Members of the NASIC Weapons and Tactics Team, which is part of the center’s Operational Requirements Squadron, participated in the combat training exercise from July 11-29.

Traditionally, NASIC has provided integrated, non-kinetic inputs to Red Flag; but this marked the first time advanced targets were available for use, taking cyber participation to the next level.

“This level of integration is unprecedented because NASIC is being integrated into the non-kinetic side due to our training environment and the target sets within that environment,” said 1st Lt. Jeffery Banner, ACO weapons and tactics chief. “It is also different because of the advanced integration being done by non-kinetic players in order to plan missions against those threat areas NASIC is responsible for..”
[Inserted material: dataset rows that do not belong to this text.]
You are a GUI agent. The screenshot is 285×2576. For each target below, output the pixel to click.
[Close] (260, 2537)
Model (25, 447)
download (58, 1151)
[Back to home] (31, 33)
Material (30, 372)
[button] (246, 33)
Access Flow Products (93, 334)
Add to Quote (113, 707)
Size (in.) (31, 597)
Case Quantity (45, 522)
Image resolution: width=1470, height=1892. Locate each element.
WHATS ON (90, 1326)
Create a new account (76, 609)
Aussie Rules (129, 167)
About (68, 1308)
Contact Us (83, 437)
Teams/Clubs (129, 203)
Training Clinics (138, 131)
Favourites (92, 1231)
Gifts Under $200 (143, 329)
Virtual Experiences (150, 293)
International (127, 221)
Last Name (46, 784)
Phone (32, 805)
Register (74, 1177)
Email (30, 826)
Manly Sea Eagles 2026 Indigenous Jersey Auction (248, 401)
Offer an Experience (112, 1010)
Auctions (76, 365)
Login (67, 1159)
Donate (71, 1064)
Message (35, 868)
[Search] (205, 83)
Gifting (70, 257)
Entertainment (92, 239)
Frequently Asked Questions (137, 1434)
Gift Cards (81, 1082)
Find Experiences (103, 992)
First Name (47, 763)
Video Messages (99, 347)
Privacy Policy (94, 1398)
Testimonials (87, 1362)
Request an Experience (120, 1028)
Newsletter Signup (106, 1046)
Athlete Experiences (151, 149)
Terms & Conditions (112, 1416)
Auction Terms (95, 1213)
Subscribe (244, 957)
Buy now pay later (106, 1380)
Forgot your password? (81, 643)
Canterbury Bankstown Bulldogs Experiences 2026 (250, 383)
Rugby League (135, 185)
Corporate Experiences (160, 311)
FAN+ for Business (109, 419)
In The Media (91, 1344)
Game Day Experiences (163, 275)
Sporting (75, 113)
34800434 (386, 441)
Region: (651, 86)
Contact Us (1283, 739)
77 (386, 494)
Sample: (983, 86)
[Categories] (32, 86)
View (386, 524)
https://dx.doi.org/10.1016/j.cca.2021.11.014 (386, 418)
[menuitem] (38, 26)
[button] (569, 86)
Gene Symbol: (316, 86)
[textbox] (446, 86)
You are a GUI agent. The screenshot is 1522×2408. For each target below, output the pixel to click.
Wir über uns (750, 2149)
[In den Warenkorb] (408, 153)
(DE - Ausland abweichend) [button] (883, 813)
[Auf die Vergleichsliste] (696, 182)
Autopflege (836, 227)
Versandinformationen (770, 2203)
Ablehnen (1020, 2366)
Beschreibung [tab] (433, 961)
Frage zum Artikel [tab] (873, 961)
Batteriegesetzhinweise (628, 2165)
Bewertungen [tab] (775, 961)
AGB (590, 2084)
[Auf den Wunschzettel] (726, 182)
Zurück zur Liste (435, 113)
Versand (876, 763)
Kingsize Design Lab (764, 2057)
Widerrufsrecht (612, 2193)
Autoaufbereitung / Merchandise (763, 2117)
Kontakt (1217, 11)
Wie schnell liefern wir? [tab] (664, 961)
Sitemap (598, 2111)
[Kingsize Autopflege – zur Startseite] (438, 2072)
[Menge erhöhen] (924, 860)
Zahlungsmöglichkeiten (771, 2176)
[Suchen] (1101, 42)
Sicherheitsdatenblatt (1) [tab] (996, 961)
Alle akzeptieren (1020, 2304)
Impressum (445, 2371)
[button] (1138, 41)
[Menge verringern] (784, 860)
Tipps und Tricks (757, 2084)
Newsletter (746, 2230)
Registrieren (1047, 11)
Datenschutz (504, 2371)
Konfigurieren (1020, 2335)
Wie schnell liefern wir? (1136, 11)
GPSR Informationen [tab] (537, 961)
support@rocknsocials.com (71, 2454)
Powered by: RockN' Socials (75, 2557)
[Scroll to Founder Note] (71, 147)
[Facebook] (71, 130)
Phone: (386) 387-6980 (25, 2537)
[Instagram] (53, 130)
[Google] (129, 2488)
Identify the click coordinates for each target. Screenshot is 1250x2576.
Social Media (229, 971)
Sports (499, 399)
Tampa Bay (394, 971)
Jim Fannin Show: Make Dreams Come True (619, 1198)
The addition of non-kinetic effects into the exercise provided space and cyber units the opportunity to learn how to incorporate their various capabilities into the fight. According to participants, it also helped develop trust that cyber effects will be delivered on time within the kinetic community.

“In order to win in a future conflict, we have to fight as a full, joint and potentially combined force,” Banner said. “This includes integrating space and cyber into the kinetic fight. With our adversaries producing increasingly more capable and deadly threat systems, integrating space and cyber into air operations is and will continue to be absolutely critical.”

During the Red Flag exercise to realistically train against advanced threats, the teams must harmonize non-kinetic and kinetic operations.

“To do this cyber planners sat down with aircrew from multiple platforms such as the F-16, F-22, B-52, E/A-18 and HH-60 to learn how those aircraft operate and how cyber can better enable those aircrew to perform their mission,” Banner said. “This integration has truly enabled cyber to be a force multiplier, not just a ‘nice to have’ during various air operations like defensive counter air, offensive counter air, dynamic targeting, or personnel recovery.”

The training opportunity provided a chance for the cyber experts and pilots gain a vital understanding of how the other operates.

“(I’ve) never seen this level of integration with cyber and F-16s,” said Lt. Col. Craig Andrle, 79th Fighter Squadron commander, Shaw Air Force Base, South Carolina. “The fact that cyber players were sitting in the F-16 planning room learning about air-to-air operations and maneuvers is awesome!"

Brig. Gen. Jeannie Leavitt, 57th Wing Commander, Nellis Air Force Base, also took note of the unique capability the Weapons and Tactics Team brought to Red Flag 16-3.

“This was an incredible opportunity to collaborate with our NASIC partners," Leavitt said. "Integrating kinetic and non-kinetic effects across domains greatly increases our effectiveness as a Joint Force. This type of multi-domain integration is at the heart of the 57th Wing mission and essential in preparing our Air Force to dominate the high-end fight.”